> [EXTRAIT CHOISI]

■ ■ ■

Gaffigan-Lisiecki: une soirée superficielle

La saison dernière et celle en cours à l’OSM nous valent des soirées exaltantes de découvertes de chefs fort intéressants qui concourent pour le remplacement de Kent Nagano. James Gaffigan fait-il partie des pressentis ? Nous n’en savons rien, mais s’il en était il ne le restera pas longtemps, car il ne s’est strictement rien passé mercredi soir, contrairement à la récente venue du jeune Suisse Lorenzo Viotti.
Le temps passe vite. Il y a 10 ans l’Américain James Gaffigan (40 ans désormais) était, avec l’Anglais Robin Ticciati et l’Espagnol Pablo Heras Casado, « le » jeune de l’avenir que tous les orchestres voulaient tester et tous les observateurs voyaient promis au plus brillant avenir. Aujourd’hui il est en poste à Lucerne et sur les rangs un peu partout. À Montréal la soirée a débuté avec une opulente et courte pièce contemporaine générique, à la très belle conclusion, déjà présentée ici par l’Orchestre symphonique de Toronto en 2014. Tout cela était très bien mis en place.
Désolant Mozart
Les problèmes sont venus après. Avec d’abord une 40e Symphonie de Mozart d’une inanité esthétique assez consternante. Oeuvre en sol mineur, foncièrement tragique, son dramatisme repose sur l’opposition entre les nuances piano et forte. La mécanique du contraste instantané constitue notamment l’ossature du 1er mouvement. Si les pianos remontent à mezzo forte et que les attaques des forte sont molles, le propos devient creux. Sans forcément en faire du théâtre comme Nikolaus Harnoncourt, il y a moyen de rendre justice à l’esprit de l’oeuvre.

■ ■ ■

> [ÉNONCÉ A] Reproduisez à l'identique les lignes des enregistrements, de la ligne contenant « Open the Samples dropdown menu » jusqu'à la ligne contenant « [x=505, y=106] » incluse. Laissez les images de côté dans votre réponse.
La critique de concert et les enregistrements n'ont aucun rapport entre eux.

> [DONNÉES FOURNIES]
■ ■ ■

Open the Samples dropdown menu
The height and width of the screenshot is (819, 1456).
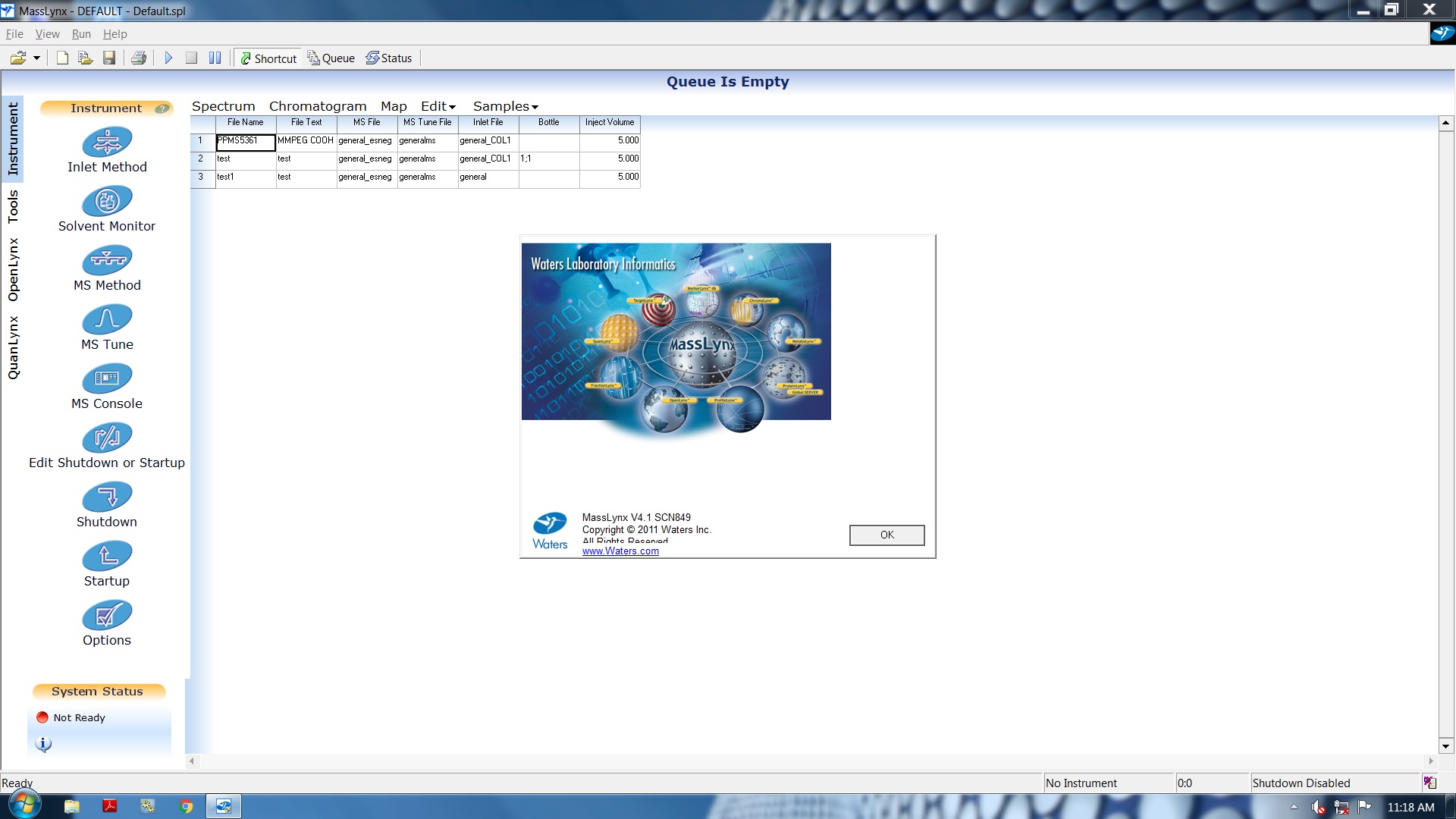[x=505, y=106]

■ ■ ■

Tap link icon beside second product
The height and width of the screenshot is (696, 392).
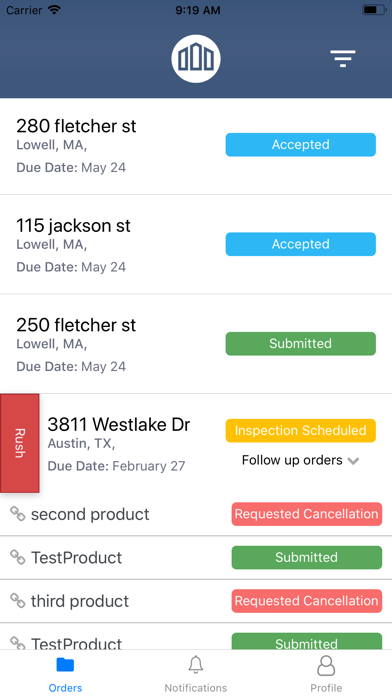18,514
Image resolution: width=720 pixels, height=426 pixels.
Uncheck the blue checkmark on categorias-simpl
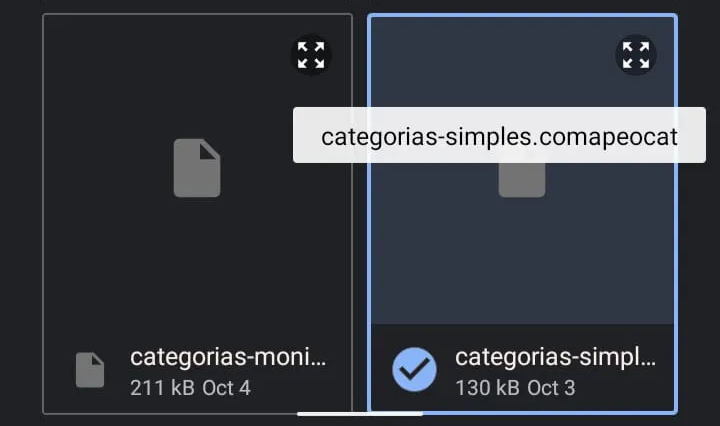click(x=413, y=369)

■ ■ ■

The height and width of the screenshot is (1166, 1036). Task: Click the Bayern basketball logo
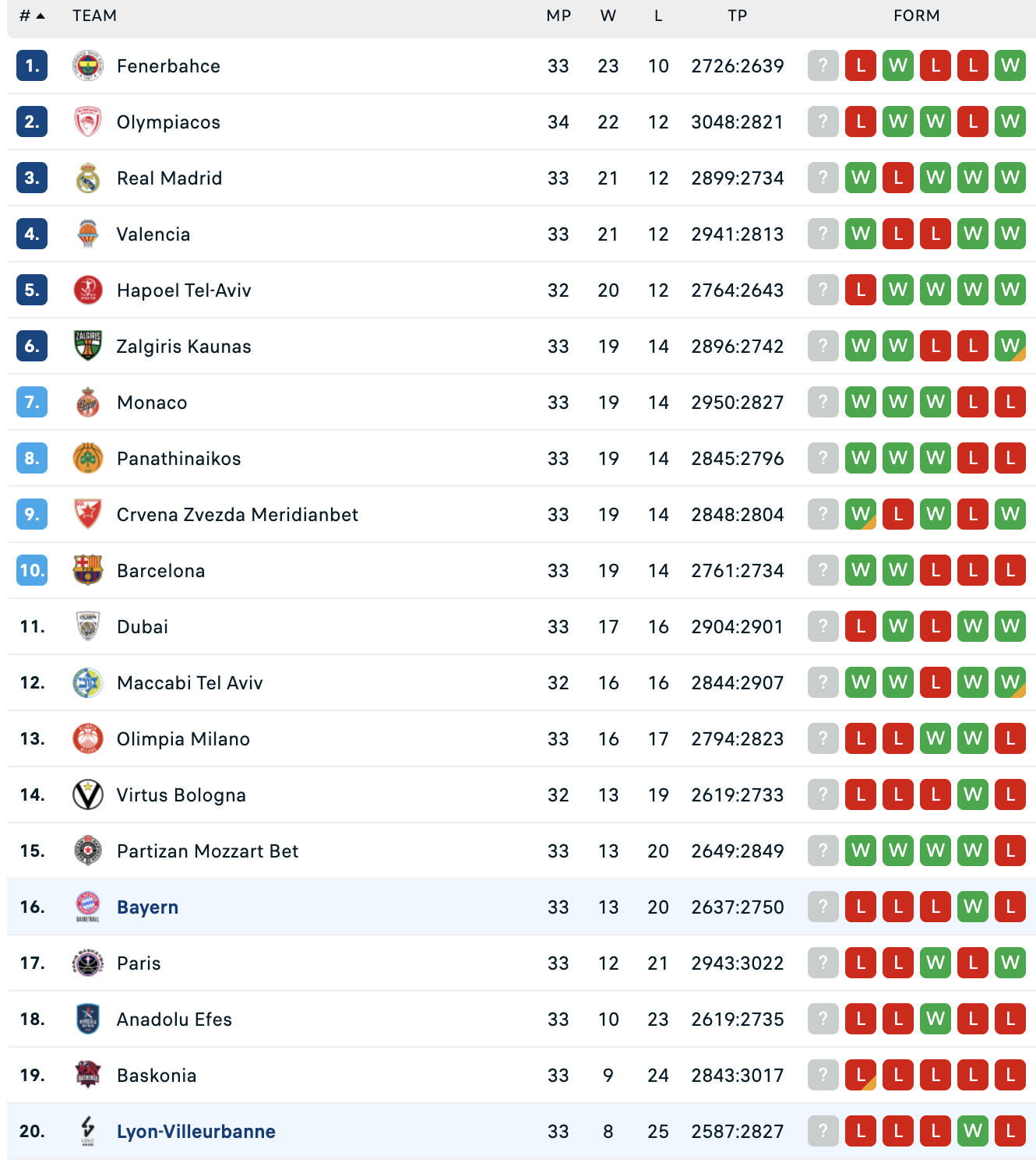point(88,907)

■ ■ ■

> [ÉNONCÉ B] Dans la critique de concert, recopiez le passage allant de « La saison dernière » jusqu'à « Suisse Lorenzo Viotti. » inclus, en substituant « jeudi soir » à « mercredi soir ».

> [RÉPONSE RÉDIGÉE A]
Open the Samples dropdown menu
The height and width of the screenshot is (819, 1456).
[x=505, y=106]

> [RÉPONSE RÉDIGÉE B]
La saison dernière et celle en cours à l’OSM nous valent des soirées exaltantes de découvertes de chefs fort intéressants qui concourent pour le remplacement de Kent Nagano. James Gaffigan fait-il partie des pressentis ? Nous n’en savons rien, mais s’il en était il ne le restera pas longtemps, car il ne s’est strictement rien passé jeudi soir, contrairement à la récente venue du jeune Suisse Lorenzo Viotti.